Akademik Veri Yönetim Sistemi
Glial Tumors: Expectations From Today- Promises of the Future, Hasan Çağlar Uğur,Eyüp Bayatlı, Editör, Turkiye Klinikleri, Ankara, ss.6-9, 2024
Gliomas are the most common tumors originating from the central nervous system (CNS) parenchyma and are classified into diffuse gliomas and well-circumscribed astrocytic gliomas. The classification of gliomas was first conducted by Harvey Cushing and Percival Bailey in 1926, and since 1979, the World Health Organization’s (WHO) classification has been the most widely accepted. The WHO classification updated in 2016 included molecular changes in the definition of diffuse gliomas, introducing the concept of ”morphomolecular integrated diagnosis”. In the 5th edition in 2021, molecular features became essential diagnostic criteria.
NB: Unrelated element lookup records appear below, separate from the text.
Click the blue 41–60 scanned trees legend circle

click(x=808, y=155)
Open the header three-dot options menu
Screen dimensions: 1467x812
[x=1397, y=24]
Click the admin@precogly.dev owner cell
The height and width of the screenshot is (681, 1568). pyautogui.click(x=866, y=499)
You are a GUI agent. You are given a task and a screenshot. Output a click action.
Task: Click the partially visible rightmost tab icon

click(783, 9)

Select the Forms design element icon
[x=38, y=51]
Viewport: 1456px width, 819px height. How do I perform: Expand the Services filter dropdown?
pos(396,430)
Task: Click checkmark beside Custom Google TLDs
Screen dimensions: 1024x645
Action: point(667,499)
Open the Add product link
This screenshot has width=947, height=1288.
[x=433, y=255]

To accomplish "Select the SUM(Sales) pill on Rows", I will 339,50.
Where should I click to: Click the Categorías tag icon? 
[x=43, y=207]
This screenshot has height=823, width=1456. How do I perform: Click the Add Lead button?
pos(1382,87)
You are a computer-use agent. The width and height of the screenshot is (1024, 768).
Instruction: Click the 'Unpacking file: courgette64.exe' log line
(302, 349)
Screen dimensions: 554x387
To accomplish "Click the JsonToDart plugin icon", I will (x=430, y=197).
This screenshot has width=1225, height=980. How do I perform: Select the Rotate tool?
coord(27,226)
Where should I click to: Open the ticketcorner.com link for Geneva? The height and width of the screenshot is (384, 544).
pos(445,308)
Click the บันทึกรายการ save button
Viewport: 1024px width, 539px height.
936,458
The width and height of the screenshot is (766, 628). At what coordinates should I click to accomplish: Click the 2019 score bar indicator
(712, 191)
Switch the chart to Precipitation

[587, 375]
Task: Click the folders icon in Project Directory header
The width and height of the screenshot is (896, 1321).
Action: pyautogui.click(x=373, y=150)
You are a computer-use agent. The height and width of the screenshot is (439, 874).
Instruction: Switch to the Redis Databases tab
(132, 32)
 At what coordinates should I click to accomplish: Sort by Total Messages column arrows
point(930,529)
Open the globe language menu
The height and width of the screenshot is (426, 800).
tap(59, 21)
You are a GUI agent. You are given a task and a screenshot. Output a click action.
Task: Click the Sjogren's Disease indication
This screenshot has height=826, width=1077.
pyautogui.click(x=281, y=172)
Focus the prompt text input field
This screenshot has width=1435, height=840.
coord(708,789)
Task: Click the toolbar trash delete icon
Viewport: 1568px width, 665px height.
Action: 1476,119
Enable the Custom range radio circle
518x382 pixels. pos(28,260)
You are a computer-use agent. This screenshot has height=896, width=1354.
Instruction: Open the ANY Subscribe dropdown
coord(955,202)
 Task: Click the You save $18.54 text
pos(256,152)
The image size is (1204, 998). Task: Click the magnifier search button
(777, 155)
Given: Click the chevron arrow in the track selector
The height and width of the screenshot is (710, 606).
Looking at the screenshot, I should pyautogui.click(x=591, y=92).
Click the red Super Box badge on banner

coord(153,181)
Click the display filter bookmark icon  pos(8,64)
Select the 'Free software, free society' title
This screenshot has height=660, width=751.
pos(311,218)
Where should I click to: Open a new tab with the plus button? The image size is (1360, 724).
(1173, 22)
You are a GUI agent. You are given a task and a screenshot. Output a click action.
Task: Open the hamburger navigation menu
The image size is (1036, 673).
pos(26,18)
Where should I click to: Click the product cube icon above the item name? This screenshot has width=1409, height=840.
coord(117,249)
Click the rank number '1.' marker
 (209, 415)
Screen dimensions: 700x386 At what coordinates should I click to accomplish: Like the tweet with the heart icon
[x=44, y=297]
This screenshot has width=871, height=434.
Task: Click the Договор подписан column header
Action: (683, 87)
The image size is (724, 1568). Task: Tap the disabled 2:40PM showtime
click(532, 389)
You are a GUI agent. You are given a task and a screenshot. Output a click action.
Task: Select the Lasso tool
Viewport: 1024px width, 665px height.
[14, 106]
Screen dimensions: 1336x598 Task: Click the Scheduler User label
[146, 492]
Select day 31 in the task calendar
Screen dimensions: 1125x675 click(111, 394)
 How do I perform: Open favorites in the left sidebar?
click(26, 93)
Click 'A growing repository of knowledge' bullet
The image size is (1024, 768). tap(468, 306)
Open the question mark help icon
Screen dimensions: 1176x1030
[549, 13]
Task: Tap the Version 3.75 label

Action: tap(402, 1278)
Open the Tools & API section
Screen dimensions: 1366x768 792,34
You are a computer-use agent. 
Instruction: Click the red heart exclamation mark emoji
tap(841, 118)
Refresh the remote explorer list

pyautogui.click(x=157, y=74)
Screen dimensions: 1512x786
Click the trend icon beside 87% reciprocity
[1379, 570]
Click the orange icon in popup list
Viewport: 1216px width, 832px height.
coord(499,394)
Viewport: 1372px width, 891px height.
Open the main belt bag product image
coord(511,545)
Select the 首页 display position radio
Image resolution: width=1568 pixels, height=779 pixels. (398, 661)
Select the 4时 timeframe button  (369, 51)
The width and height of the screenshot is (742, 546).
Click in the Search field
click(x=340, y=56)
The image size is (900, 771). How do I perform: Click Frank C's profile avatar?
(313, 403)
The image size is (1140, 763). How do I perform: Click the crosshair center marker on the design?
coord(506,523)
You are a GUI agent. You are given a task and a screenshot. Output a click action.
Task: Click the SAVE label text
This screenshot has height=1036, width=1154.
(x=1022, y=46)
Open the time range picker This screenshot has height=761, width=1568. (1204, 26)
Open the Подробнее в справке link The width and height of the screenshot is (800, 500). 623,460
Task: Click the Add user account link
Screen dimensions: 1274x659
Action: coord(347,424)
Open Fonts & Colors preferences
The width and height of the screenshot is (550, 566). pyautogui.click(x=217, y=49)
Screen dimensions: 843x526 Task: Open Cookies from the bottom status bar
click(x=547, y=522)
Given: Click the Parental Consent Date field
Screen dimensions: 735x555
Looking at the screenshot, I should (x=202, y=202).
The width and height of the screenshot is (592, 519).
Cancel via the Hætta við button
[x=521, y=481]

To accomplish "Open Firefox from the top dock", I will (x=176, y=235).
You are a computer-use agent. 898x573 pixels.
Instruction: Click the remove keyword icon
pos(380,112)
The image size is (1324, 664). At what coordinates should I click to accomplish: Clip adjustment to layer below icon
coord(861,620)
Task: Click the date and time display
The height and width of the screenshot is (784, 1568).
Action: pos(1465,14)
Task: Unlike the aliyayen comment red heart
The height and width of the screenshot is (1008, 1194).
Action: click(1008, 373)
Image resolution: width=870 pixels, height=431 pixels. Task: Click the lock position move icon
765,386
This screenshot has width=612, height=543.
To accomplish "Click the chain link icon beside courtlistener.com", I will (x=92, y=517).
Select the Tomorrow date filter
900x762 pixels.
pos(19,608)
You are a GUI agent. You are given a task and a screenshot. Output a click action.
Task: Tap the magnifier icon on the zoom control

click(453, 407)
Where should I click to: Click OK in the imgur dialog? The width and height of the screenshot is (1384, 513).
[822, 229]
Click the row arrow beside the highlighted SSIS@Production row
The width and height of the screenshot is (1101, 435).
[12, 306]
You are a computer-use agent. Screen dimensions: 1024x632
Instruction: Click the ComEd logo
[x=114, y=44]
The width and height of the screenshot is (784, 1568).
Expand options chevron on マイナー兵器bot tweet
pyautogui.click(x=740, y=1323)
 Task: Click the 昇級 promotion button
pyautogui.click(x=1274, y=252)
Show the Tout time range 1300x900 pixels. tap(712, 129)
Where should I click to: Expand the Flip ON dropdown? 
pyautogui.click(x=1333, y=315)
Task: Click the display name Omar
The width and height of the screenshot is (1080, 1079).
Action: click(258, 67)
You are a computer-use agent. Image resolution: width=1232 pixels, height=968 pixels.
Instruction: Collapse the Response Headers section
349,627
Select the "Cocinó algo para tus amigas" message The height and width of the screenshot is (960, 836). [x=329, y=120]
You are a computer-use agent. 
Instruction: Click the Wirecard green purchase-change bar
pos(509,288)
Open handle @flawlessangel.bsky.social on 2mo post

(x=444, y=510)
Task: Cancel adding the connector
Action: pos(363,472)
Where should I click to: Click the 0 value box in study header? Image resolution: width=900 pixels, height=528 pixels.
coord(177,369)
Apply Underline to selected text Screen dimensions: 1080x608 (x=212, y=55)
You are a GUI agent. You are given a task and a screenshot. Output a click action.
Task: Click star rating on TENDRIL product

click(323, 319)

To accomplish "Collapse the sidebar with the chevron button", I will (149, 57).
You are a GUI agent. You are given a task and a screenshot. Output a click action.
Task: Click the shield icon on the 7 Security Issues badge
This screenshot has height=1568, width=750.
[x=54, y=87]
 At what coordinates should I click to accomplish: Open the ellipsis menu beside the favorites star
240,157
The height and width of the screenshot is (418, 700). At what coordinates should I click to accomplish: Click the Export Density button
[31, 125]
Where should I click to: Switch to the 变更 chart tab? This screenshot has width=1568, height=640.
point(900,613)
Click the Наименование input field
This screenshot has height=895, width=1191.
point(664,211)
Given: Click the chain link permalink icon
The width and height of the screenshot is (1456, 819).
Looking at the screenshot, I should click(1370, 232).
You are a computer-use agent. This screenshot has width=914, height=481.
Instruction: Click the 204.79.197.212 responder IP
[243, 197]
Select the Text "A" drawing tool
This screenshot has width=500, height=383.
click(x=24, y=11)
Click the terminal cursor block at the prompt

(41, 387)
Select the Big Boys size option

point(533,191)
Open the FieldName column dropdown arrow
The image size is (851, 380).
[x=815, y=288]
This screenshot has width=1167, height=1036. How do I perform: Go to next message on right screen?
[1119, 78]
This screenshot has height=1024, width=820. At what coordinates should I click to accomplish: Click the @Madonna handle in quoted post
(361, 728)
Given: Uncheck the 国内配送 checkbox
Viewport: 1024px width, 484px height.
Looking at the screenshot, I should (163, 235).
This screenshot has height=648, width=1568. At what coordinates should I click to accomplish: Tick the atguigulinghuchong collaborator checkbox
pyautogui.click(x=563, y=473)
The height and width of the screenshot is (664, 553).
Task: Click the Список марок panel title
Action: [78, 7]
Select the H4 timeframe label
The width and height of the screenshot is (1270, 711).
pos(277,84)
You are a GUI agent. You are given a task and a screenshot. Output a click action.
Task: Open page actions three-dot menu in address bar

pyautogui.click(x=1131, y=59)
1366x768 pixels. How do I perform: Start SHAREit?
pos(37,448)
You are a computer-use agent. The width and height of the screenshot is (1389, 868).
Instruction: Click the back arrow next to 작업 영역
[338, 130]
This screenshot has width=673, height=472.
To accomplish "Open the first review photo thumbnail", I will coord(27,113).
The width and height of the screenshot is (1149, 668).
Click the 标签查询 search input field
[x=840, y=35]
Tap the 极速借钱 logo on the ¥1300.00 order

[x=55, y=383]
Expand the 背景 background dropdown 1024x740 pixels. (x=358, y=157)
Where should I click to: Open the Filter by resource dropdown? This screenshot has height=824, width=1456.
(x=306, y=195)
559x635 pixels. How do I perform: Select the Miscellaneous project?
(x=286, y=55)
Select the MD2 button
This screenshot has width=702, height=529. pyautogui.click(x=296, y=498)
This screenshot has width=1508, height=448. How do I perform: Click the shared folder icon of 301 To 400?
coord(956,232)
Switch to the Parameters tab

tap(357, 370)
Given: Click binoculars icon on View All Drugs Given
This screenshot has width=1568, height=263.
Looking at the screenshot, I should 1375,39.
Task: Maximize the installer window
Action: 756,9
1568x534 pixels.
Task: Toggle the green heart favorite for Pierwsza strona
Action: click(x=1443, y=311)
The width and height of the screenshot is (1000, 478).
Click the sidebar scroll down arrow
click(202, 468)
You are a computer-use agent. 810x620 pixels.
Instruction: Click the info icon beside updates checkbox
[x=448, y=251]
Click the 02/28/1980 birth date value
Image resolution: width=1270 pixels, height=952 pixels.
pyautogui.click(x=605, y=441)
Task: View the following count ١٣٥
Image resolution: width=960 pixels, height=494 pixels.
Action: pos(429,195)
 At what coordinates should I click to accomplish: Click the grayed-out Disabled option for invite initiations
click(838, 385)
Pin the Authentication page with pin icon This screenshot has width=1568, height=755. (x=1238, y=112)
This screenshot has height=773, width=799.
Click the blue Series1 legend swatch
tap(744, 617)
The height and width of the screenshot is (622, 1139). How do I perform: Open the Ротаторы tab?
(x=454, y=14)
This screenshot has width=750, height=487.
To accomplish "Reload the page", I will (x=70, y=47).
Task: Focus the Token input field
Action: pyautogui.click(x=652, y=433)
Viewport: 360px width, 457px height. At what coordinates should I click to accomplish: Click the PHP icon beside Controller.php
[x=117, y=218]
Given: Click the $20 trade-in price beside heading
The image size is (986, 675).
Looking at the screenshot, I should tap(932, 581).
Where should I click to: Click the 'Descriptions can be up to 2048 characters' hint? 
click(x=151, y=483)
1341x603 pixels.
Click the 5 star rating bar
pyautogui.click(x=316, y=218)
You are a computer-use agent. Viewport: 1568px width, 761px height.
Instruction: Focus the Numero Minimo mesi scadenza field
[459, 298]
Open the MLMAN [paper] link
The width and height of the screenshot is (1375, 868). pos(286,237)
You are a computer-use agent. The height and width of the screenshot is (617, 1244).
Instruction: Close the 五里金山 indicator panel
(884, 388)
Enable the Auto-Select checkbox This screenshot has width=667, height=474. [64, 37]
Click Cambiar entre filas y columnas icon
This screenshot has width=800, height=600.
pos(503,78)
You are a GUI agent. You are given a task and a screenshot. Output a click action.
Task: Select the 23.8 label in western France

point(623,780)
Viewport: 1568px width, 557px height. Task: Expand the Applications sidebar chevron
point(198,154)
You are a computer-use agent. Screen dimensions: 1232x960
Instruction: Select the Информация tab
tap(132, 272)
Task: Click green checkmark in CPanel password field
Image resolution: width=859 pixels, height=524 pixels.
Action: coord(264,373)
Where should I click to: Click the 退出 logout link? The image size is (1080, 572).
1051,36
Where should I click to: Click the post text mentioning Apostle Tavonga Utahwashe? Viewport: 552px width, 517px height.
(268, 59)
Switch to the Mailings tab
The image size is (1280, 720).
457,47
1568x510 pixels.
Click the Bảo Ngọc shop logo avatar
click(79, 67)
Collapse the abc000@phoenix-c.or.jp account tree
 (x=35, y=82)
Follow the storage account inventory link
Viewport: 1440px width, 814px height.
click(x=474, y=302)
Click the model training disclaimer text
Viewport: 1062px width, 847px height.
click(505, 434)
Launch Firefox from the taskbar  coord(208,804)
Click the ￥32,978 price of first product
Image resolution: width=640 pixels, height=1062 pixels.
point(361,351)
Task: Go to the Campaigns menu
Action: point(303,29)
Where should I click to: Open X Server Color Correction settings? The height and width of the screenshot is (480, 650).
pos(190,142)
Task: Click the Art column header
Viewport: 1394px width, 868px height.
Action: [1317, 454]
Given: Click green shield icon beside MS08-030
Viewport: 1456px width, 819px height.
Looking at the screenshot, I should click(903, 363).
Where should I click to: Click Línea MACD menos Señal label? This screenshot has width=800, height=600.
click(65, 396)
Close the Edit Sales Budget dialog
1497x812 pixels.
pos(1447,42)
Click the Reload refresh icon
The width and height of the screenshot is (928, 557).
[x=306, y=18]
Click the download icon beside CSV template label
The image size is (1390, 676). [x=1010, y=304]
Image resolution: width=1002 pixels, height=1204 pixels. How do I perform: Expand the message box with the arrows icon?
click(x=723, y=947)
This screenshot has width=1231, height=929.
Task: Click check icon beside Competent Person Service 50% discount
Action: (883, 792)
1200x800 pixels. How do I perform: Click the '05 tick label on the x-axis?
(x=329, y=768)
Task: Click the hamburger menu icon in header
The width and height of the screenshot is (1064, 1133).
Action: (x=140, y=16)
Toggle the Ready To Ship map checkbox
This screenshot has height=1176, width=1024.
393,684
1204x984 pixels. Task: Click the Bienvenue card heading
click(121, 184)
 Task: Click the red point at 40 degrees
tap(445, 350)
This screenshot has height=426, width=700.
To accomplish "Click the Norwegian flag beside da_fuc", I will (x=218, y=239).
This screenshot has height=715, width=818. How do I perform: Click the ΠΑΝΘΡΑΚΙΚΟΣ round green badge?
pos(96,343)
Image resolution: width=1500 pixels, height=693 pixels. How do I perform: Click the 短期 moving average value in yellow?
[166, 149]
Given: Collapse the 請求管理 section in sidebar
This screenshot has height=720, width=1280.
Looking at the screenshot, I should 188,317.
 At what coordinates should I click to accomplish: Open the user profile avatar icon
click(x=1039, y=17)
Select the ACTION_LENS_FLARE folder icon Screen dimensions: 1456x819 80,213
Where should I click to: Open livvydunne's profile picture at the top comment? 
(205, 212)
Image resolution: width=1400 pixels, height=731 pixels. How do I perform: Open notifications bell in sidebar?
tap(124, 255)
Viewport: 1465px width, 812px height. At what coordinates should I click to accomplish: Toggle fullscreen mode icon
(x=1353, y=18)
The 2021 WHO classification divides diffuse gliomas into two main categories: adult type and pediatric type. Each tumor type is graded within itself, and molecular markers are included in the diagnosis. Molecular analysis methods used in the diagnosis of gliomas include DNA methylation profiling and next-generation sequencing (NGS). DNA methylation profiling provides diagnostic and prognostic information by reflecting the epigenetic characteristics of tumors. NGS methods detect genetic changes through DNA and RNA sequencing. Molecular markers play a significant role in the diagnosis and treatment of gliomas, providing more accurate and reliable diagnoses through an integrated diagnostic approach. These advancements allow for better prognosis determination and more standardized treatment planning in the clinical management of gliomas.